Apple had used SATA II for its MacBooks but appears to have reverted to the older and slower SATA I for some new MacBooks. The affected models are the 13in and 15in screen MacBook Pros. The 13in white MacBook and MacBook Air and the 17in MacBook Pros use the SATA II interface.
A thread on the MacRumours web forum provides more information, including the suggestion that a firmware upgrade could fix the problem. Apple has not responded yet.
The Serial ATA interconnect links computers with disk drives and ran at 1.5Gb/s in its first incarnation, That was upgraded to 3Gb/s in the second generation of the standard, and the latest SATA III version operates at 6Gb/s.
The SATA degrade shouldn't affect hard disk drive MacBook users, but may well affect users with Flash-based solid-state drives (SSDs). Benchmarks indicate slower SSD I/O than with the 3Gb/s link, with large sequential reads the most affected. Overall, SSD use in the affected MacBooks should still show faster performance than with hard disk drives. ®
Apple has updated the firmware on the MacBook Pros which had the SATA speed problem. That problem is now a thing of the past... and, just as some persons had stated, fixing it required merely performing a firmware update. <http://support.apple.com/downloads/MacBook_Pro_EFI_Firmware_Update_1_7_>.
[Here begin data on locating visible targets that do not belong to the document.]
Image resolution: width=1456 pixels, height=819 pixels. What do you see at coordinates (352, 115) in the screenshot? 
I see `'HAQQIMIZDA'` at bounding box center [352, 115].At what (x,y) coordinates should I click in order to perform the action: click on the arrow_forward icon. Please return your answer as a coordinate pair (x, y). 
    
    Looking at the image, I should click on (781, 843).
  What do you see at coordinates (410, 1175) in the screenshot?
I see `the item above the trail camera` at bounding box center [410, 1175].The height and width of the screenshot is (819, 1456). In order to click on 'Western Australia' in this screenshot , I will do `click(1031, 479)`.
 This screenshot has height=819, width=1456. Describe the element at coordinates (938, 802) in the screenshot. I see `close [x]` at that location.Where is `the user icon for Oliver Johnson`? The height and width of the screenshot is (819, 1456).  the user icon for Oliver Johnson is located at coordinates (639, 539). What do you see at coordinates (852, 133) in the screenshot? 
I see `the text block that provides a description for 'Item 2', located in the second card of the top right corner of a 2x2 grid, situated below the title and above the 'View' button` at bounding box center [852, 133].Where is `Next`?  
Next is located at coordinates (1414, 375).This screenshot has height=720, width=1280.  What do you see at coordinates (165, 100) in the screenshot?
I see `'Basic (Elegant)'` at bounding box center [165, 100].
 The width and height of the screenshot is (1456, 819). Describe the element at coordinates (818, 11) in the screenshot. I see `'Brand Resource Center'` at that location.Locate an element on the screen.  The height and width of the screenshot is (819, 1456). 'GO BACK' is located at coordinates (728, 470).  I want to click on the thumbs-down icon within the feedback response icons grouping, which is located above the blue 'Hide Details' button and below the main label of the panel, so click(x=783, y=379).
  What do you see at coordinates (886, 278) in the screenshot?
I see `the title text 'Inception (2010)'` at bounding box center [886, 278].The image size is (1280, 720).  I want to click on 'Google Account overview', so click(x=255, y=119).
El Reg seems to have not bothered to cover the fix with the same speed and depth that they covered the problem.
Yadda, yadda, yadda. If Macs aren't overpriced, why do their SATA ports run so slowly?
@ Jordan 4
Whats actually important is how many bits pass under the read write head in a given unit of time. That is determined by the rotation speed AND the density at which data is being stored.
Data densities have improved dramatically. A modern 5400 RPM drive will beat a 3 year on 10,000 rpm drive when you are just measuring throughput.